宗教的社会意义并不局限于提供精神寄托,更是一种重要的社会组织资源。俄勒冈大学政治系助理教授郭恺宁(Karrie Koesel)近期发表的一篇研究证明,在当代中国,家庭教会系统依然保有强大的社会组织能力。其隐秘的运作方式依赖于兼顾灵活性和凝聚力的特殊组织形态。家庭教会的组织经验揭示了中国社会自组织的巨大潜能,为我们重新思考“教会”、“社会”、“国家”之间的关系提供了有益的启示。
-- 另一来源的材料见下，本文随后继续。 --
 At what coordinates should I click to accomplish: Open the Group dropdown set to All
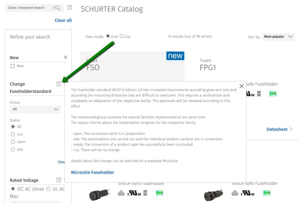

这一发现来自于研究者对某一家庭教会系统的案例研究。在2006-2007、2010年,研究者分别对这一教会系统的若干不同层级的领导人进行了访谈。研究者的分析基于这些第一手的访谈资料。

家庭基督教会,是指不隶属于中国官方基督教组织(中国三自教会、中国基督教协会)、未经官方登记的宗教组织。2010年,官方英文媒体《中国日报》曾连续发表几篇正面报道基督教家庭教会的文章。文中提到:家庭教会话题已经脱敏,成为学术界和媒体可以介入的公共话题。用社科院世界宗教研究所党委书记曹中建教授的话说,“政府对于有关家庭教会的讨论与争论,采取了更为开放的态度。”

Koesel研究的教会发展蓬勃,保守估计其徒众已经达到一百万人。该教会之所以能够在并不宽松的社会环境下不断壮大,核心原因之一是其特殊的内部组织结构。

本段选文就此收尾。